Nothing but an exact copy of the data should be output.

Pixel coordinate grounding data:

----------

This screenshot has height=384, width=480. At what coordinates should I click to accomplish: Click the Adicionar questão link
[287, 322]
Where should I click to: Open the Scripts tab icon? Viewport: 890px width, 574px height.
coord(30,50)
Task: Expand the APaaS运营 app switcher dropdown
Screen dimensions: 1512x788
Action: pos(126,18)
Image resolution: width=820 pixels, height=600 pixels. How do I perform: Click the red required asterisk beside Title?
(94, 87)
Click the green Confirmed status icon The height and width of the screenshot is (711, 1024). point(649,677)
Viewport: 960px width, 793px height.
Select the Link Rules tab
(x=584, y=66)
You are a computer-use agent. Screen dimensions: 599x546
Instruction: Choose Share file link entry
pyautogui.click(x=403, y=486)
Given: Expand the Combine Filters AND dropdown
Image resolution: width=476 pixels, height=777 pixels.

----------

**Exercise solution:**
This screenshot has height=384, width=480. At what coordinates should I click to accomplish: Click the Adicionar questão link
[287, 322]
Where should I click to: Open the Scripts tab icon? Viewport: 890px width, 574px height.
coord(30,50)
Task: Expand the APaaS运营 app switcher dropdown
Screen dimensions: 1512x788
Action: pos(126,18)
Image resolution: width=820 pixels, height=600 pixels. How do I perform: Click the red required asterisk beside Title?
(94, 87)
Click the green Confirmed status icon The height and width of the screenshot is (711, 1024). point(649,677)
Viewport: 960px width, 793px height.
Select the Link Rules tab
(x=584, y=66)
You are a computer-use agent. Screen dimensions: 599x546
Instruction: Choose Share file link entry
pyautogui.click(x=403, y=486)
Given: Expand the Combine Filters AND dropdown
Image resolution: width=476 pixels, height=777 pixels.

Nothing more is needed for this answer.